[Records contained in a dataset]
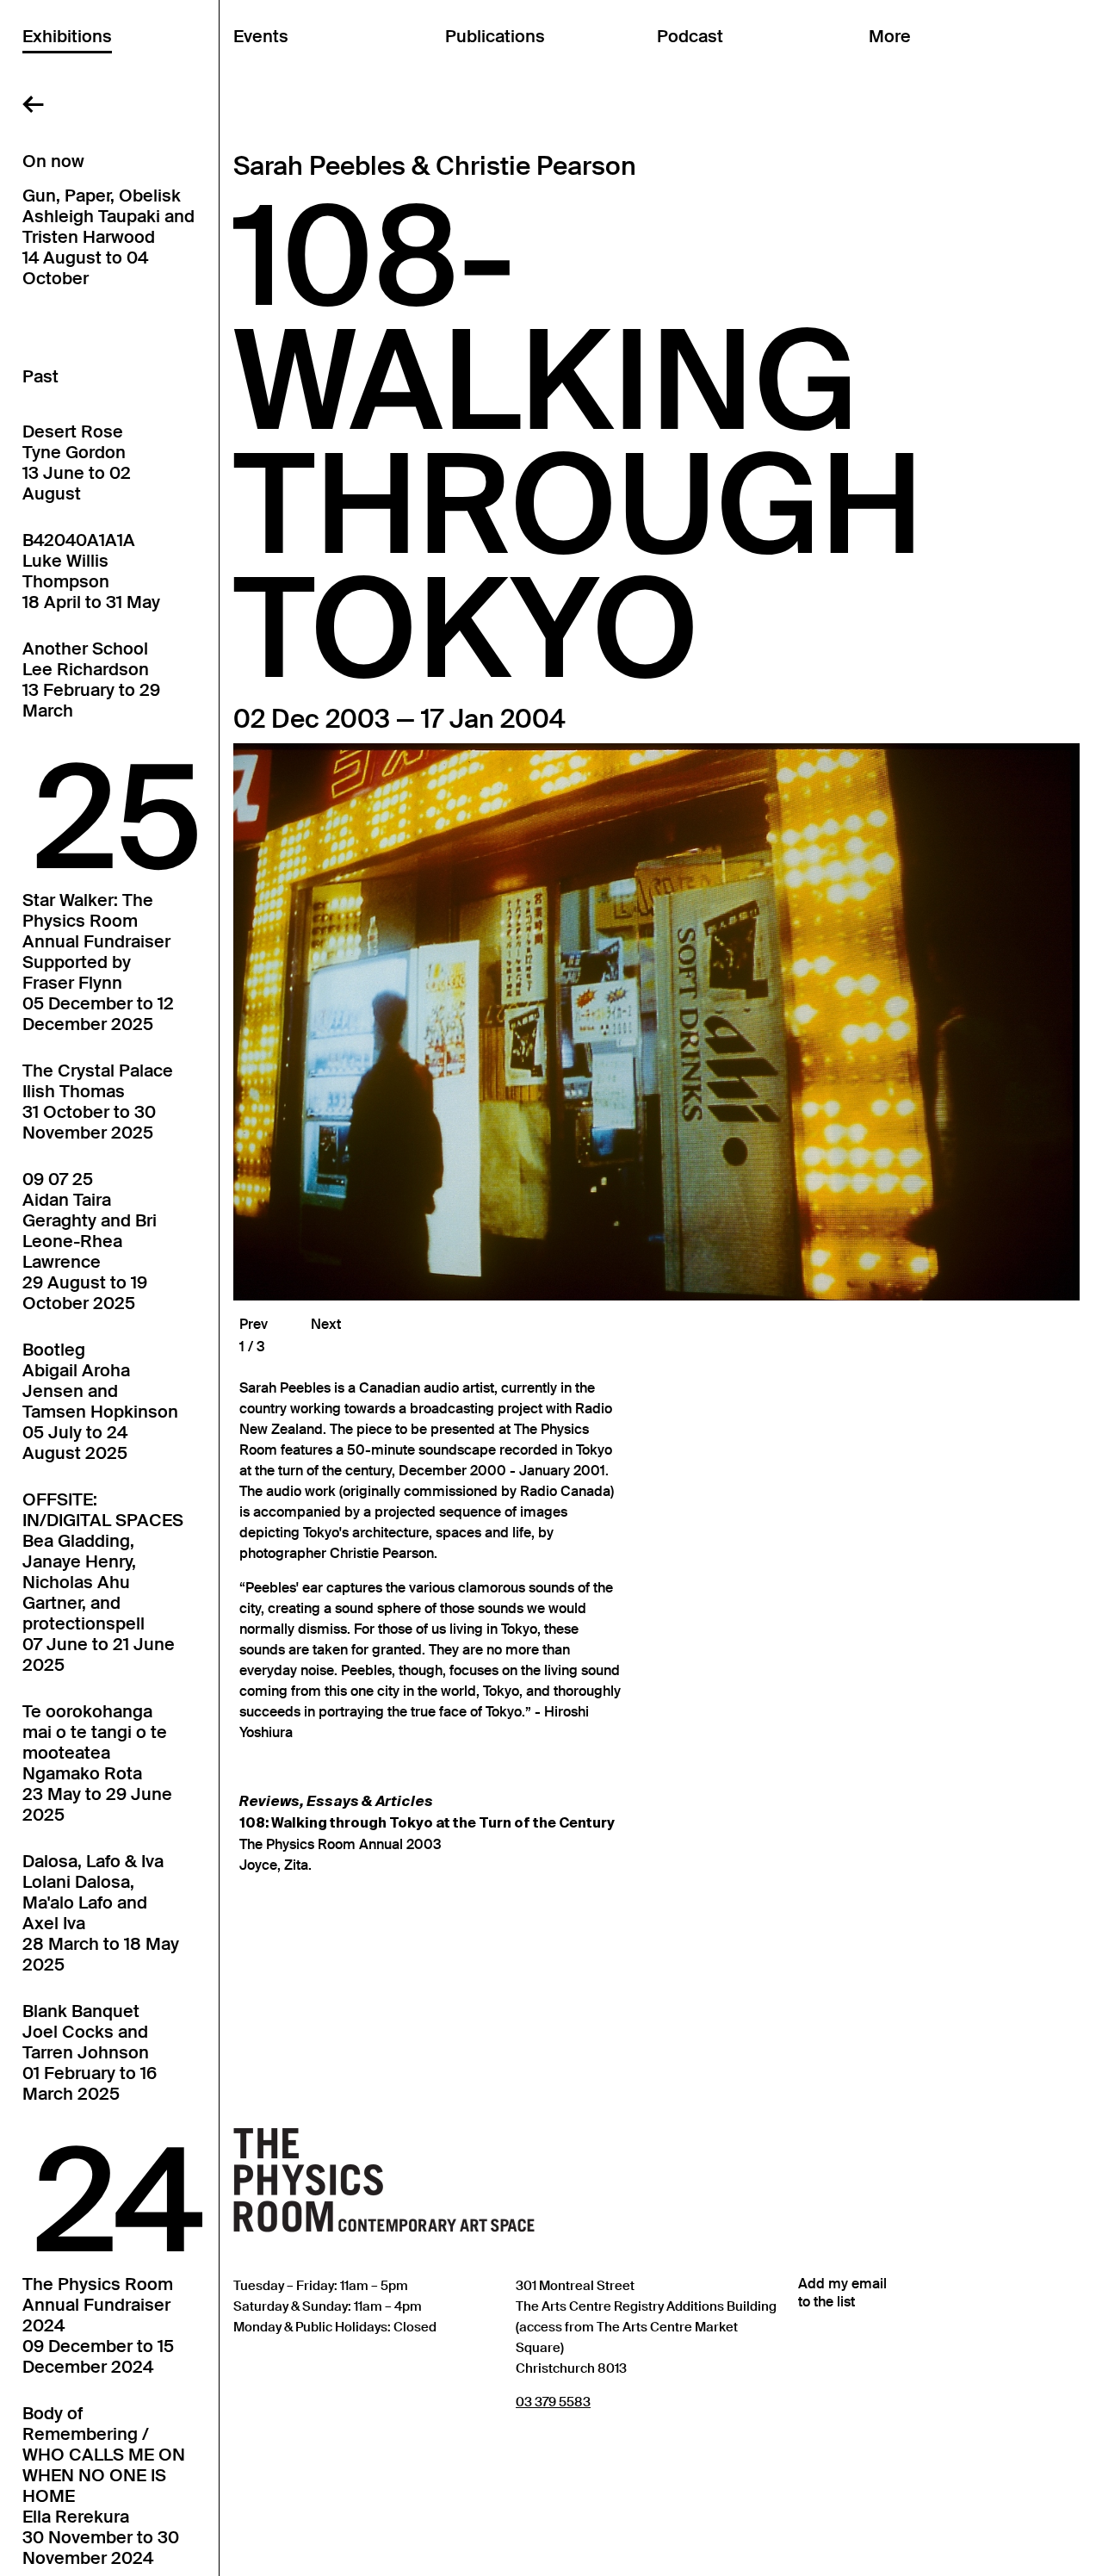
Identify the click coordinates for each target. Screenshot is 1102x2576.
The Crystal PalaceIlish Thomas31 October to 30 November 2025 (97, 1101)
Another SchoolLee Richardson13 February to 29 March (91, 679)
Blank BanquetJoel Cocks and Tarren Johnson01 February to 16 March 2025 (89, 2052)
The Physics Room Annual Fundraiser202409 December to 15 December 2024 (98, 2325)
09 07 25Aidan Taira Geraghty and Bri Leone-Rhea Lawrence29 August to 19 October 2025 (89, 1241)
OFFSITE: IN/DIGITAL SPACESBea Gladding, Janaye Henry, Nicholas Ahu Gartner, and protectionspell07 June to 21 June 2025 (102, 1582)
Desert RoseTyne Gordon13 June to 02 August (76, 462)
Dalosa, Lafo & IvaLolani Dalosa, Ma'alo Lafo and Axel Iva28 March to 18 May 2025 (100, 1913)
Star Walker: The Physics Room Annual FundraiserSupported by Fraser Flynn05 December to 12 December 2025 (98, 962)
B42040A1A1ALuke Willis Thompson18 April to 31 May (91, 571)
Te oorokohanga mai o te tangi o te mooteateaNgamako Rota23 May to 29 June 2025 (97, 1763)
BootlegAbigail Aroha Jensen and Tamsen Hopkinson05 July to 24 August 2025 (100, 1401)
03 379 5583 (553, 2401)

**TASK BRIEF:**
Retype exactly, and only, the lines above from the one where "Dalosa, Lafo &" occurs up to and including the one where "B42040A1A1ALuke Willis Thompson18" occurs.

**REPLY TO THE TASK:**
Dalosa, Lafo & IvaLolani Dalosa, Ma'alo Lafo and Axel Iva28 March to 18 May 2025 (100, 1913)
Star Walker: The Physics Room Annual FundraiserSupported by Fraser Flynn05 December to 12 December 2025 (98, 962)
B42040A1A1ALuke Willis Thompson18 April to 31 May (91, 571)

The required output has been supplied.